Without conscious thought, he powered his phone back on and dialled the one person he thought could help him.
‘Are you phoning as my boss?’ Jeremy answered. ‘Because if you are I need to tell you, respectfully, that you’ve majorly fucked up.’
He shut his eyes and leaned back against the sofa. ‘And if I’m calling as your friend?’
‘Then I’ll take out the “respectfully”.’ There was a pause. ‘You know nobody can replace her, don’t you? And I’m not just talking about the bookstore, which I’ve asked Ramona to take care of, by the way. Temporarily, I hope.’
The thought of the store being managed by someone else tore at Liam’s heart.
‘Of course whether you can be replaced is up for discussion,’ Jeremy added, an edge to his voice that Liam didn’t appreciate. ‘Jade will be hard-pressed to find someone else with your particular brand of broody, stubborn, closed off bloody-mindedness. Then again, she may prefer to go for a warm, sensitive, romantic sort?—’

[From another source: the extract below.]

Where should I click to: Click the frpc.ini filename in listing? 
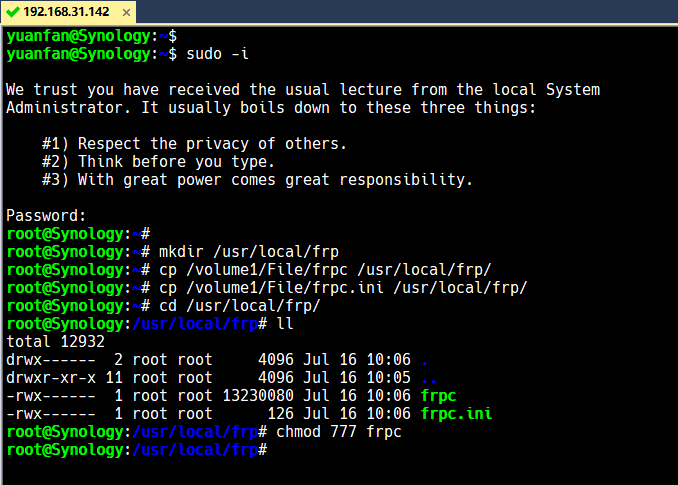456,413
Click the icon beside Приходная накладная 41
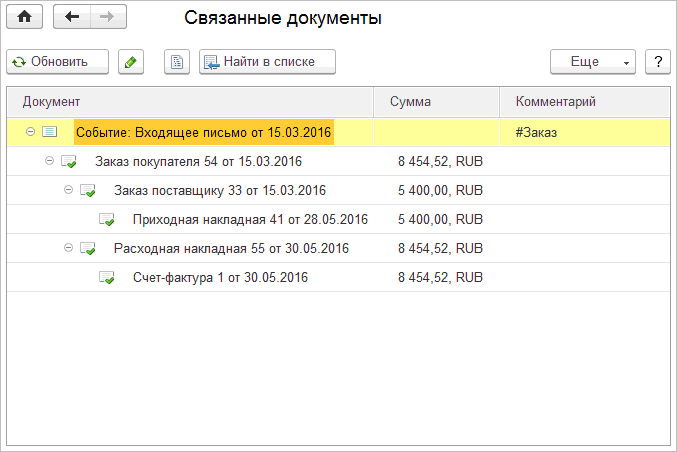677x452 pixels. pyautogui.click(x=107, y=219)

‘I get the picture,’ he gritted out, that tear in his heart now a full-blown rip. This is what he’d set himself up for? Not just life without her, but life without her in the knowledge he’d stood back and allowed it to happen. She’d said she wanted a man to fight for her, yet he’d been too scared of injury to risk going into battle. ‘I can’t believe I’m saying this, but are you around tomorrow? I need to pick your brains.’